PROBLEM DETAILS >> Extract the final stretch of the data: the line that contains "Screen dimensions: 413x344" and every line after it, unaltered, and no other lines.

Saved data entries
+ + + + + + +
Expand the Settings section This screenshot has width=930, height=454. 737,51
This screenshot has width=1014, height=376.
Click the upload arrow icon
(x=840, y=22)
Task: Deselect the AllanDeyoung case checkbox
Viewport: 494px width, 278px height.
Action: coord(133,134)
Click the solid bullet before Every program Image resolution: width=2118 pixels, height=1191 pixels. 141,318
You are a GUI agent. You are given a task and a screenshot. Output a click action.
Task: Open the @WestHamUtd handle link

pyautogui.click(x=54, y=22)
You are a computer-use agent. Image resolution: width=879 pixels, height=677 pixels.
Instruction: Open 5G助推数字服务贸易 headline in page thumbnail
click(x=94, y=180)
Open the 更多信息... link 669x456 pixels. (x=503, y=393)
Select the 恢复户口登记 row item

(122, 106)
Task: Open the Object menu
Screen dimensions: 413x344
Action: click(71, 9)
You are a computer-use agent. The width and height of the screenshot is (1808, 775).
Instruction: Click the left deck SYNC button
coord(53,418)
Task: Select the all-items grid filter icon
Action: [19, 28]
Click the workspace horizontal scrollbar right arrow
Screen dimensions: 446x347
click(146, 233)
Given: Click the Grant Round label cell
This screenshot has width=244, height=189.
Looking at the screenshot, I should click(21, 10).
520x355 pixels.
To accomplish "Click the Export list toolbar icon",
+ + + + + + +
EXPECTED ANSWER >>
Screen dimensions: 413x344
Action: click(71, 9)
You are a computer-use agent. The width and height of the screenshot is (1808, 775).
Instruction: Click the left deck SYNC button
coord(53,418)
Task: Select the all-items grid filter icon
Action: [19, 28]
Click the workspace horizontal scrollbar right arrow
Screen dimensions: 446x347
click(146, 233)
Given: Click the Grant Round label cell
This screenshot has width=244, height=189.
Looking at the screenshot, I should click(21, 10).
520x355 pixels.
To accomplish "Click the Export list toolbar icon",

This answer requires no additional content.